High BC in Voynich is consistent with prefix/suffix-dominant morphology. Low BC in Tagalog reflects its focus-morphology system, which encodes grammatical functions via infixes and circumfixes distributed through the interior of words.
Honest Limitations
We hold ourselves to the standard we apply to others. Every methodological limitation is disclosed in our preprints. Here are the most significant ones.
- 01 BC and CBMI edge windows (20%) are operationally defined, not statistically optimised thresholds. Different window choices would yield different absolute values; relative ordering across languages may still hold.

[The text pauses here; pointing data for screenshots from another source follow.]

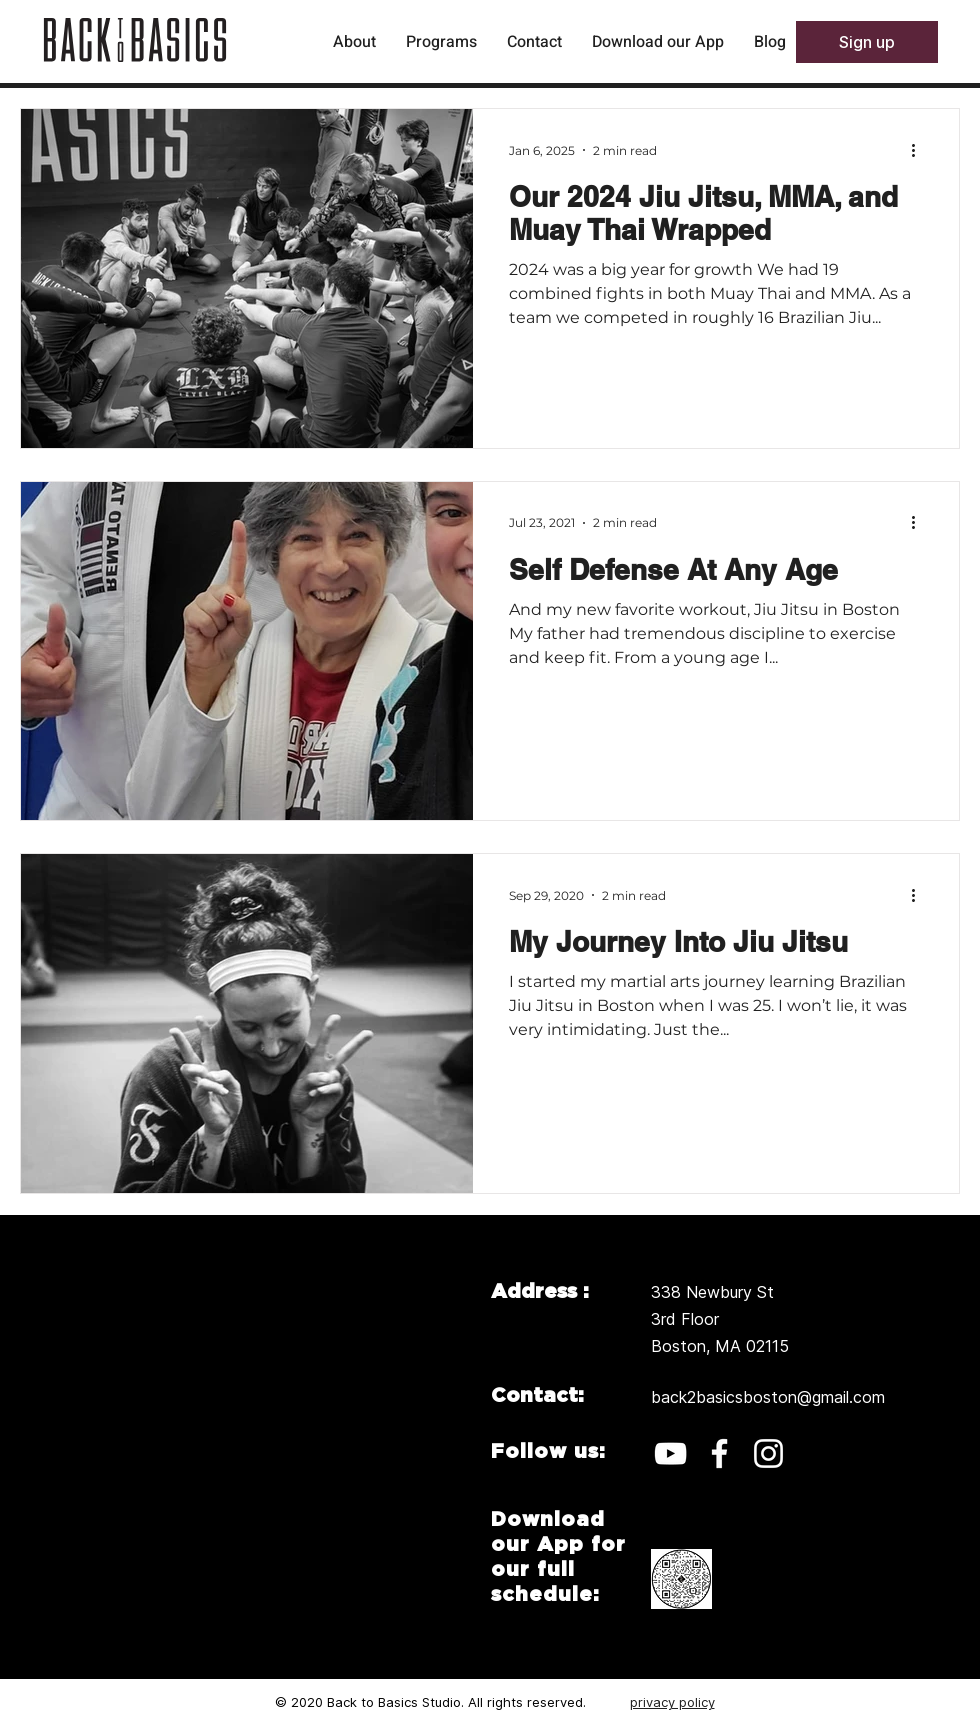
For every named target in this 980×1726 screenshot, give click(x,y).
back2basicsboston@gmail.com (768, 1397)
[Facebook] (719, 1453)
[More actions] (920, 150)
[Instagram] (768, 1453)
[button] (867, 42)
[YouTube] (670, 1453)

- 02 The 80,000-token cap introduces a negative VMML bias relative to full-corpus computation. Nietzsche was run at full corpus (n=82,802) to set the ceiling — all other corpora were capped. This could artificially inflate Voynich's relative position if Voynich is a small text.
- 03 Cross-text stability requires multiple texts per language to establish that a given VMML value is a property of the language, not the specific text. Paper 8 demonstrated this risk concretely: Tagalog VMML varies by 0.336 units across two Rizal novels.
- 04 All Voynich analysis depends on the EVA (European Voynich Alphabet) transcription. EVA encoding choices directly affect BPE learning. Results are valid under EVA; other transcription schemes would need independent testing.
- 05 Correlation is not causation. Similar VMML values do not imply linguistic relationship, shared origin, or any semantic claim about what the Voynich Manuscript means. VMML characterises structural fingerprint, not content.